*What is expected*: Return the following lines with no changes; this covers every item below.

┌─ Material for the task

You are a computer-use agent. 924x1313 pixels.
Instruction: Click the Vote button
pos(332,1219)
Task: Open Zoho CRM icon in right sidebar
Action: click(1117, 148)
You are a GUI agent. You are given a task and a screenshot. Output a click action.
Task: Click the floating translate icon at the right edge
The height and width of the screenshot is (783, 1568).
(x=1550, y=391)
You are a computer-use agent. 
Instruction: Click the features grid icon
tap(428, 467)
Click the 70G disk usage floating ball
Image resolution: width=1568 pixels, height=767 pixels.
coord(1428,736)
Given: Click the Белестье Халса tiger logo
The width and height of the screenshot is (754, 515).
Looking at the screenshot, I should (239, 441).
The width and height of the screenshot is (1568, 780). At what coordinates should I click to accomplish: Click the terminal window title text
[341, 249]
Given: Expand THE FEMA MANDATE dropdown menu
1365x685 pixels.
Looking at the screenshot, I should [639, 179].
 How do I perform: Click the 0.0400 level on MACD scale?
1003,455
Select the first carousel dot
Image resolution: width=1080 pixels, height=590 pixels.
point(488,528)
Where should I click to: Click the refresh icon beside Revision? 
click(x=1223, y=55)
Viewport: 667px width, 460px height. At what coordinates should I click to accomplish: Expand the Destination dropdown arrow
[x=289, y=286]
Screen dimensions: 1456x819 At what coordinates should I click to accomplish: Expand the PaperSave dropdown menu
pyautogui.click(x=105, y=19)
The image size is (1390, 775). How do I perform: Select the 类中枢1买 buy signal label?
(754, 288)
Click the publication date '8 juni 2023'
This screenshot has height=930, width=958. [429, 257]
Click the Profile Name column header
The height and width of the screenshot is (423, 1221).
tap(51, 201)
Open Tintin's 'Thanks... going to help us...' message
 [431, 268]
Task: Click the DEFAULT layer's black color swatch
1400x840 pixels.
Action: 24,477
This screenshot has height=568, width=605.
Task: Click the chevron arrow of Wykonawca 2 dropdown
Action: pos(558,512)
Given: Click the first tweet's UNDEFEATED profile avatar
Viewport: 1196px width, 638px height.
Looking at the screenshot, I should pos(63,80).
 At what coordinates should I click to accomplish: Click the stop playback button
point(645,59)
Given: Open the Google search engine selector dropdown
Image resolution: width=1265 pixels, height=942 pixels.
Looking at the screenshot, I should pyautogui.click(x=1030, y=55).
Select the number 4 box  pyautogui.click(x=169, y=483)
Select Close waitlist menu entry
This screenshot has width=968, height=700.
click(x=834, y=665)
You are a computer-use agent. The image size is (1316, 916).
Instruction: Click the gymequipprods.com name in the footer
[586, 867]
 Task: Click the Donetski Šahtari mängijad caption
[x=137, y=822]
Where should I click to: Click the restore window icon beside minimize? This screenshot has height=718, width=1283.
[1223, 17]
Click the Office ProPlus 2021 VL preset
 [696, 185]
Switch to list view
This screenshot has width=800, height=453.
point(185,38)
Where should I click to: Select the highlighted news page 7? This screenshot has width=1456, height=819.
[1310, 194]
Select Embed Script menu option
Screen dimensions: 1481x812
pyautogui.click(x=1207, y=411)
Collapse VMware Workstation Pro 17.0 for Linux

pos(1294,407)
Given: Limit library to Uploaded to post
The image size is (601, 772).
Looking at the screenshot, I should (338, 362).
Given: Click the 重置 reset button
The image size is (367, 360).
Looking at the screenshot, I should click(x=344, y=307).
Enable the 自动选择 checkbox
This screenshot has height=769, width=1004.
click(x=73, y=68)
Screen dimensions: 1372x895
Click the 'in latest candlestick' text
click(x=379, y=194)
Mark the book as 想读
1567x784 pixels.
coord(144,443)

└─

*Exercise solution*:
You are a computer-use agent. 924x1313 pixels.
Instruction: Click the Vote button
pos(332,1219)
Task: Open Zoho CRM icon in right sidebar
Action: click(1117, 148)
You are a GUI agent. You are given a task and a screenshot. Output a click action.
Task: Click the floating translate icon at the right edge
The height and width of the screenshot is (783, 1568).
(x=1550, y=391)
You are a computer-use agent. 
Instruction: Click the features grid icon
tap(428, 467)
Click the 70G disk usage floating ball
Image resolution: width=1568 pixels, height=767 pixels.
coord(1428,736)
Given: Click the Белестье Халса tiger logo
The width and height of the screenshot is (754, 515).
Looking at the screenshot, I should (239, 441).
The width and height of the screenshot is (1568, 780). At what coordinates should I click to accomplish: Click the terminal window title text
[341, 249]
Given: Expand THE FEMA MANDATE dropdown menu
1365x685 pixels.
Looking at the screenshot, I should [639, 179].
 How do I perform: Click the 0.0400 level on MACD scale?
1003,455
Select the first carousel dot
Image resolution: width=1080 pixels, height=590 pixels.
point(488,528)
Where should I click to: Click the refresh icon beside Revision? 
click(x=1223, y=55)
Viewport: 667px width, 460px height. At what coordinates should I click to accomplish: Expand the Destination dropdown arrow
[x=289, y=286]
Screen dimensions: 1456x819 At what coordinates should I click to accomplish: Expand the PaperSave dropdown menu
pyautogui.click(x=105, y=19)
The image size is (1390, 775). How do I perform: Select the 类中枢1买 buy signal label?
(754, 288)
Click the publication date '8 juni 2023'
This screenshot has height=930, width=958. [429, 257]
Click the Profile Name column header
The height and width of the screenshot is (423, 1221).
tap(51, 201)
Open Tintin's 'Thanks... going to help us...' message
 [431, 268]
Task: Click the DEFAULT layer's black color swatch
1400x840 pixels.
Action: 24,477
This screenshot has height=568, width=605.
Task: Click the chevron arrow of Wykonawca 2 dropdown
Action: pos(558,512)
Given: Click the first tweet's UNDEFEATED profile avatar
Viewport: 1196px width, 638px height.
Looking at the screenshot, I should pos(63,80).
 At what coordinates should I click to accomplish: Click the stop playback button
point(645,59)
Given: Open the Google search engine selector dropdown
Image resolution: width=1265 pixels, height=942 pixels.
Looking at the screenshot, I should pyautogui.click(x=1030, y=55).
Select the number 4 box  pyautogui.click(x=169, y=483)
Select Close waitlist menu entry
This screenshot has width=968, height=700.
click(x=834, y=665)
You are a computer-use agent. The image size is (1316, 916).
Instruction: Click the gymequipprods.com name in the footer
[586, 867]
 Task: Click the Donetski Šahtari mängijad caption
[x=137, y=822]
Where should I click to: Click the restore window icon beside minimize? This screenshot has height=718, width=1283.
[1223, 17]
Click the Office ProPlus 2021 VL preset
 [696, 185]
Switch to list view
This screenshot has width=800, height=453.
point(185,38)
Where should I click to: Select the highlighted news page 7? This screenshot has width=1456, height=819.
[1310, 194]
Select Embed Script menu option
Screen dimensions: 1481x812
pyautogui.click(x=1207, y=411)
Collapse VMware Workstation Pro 17.0 for Linux

pos(1294,407)
Given: Limit library to Uploaded to post
The image size is (601, 772).
Looking at the screenshot, I should (338, 362).
Given: Click the 重置 reset button
The image size is (367, 360).
Looking at the screenshot, I should click(x=344, y=307).
Enable the 自动选择 checkbox
This screenshot has height=769, width=1004.
click(x=73, y=68)
Screen dimensions: 1372x895
Click the 'in latest candlestick' text
click(x=379, y=194)
Mark the book as 想读
1567x784 pixels.
coord(144,443)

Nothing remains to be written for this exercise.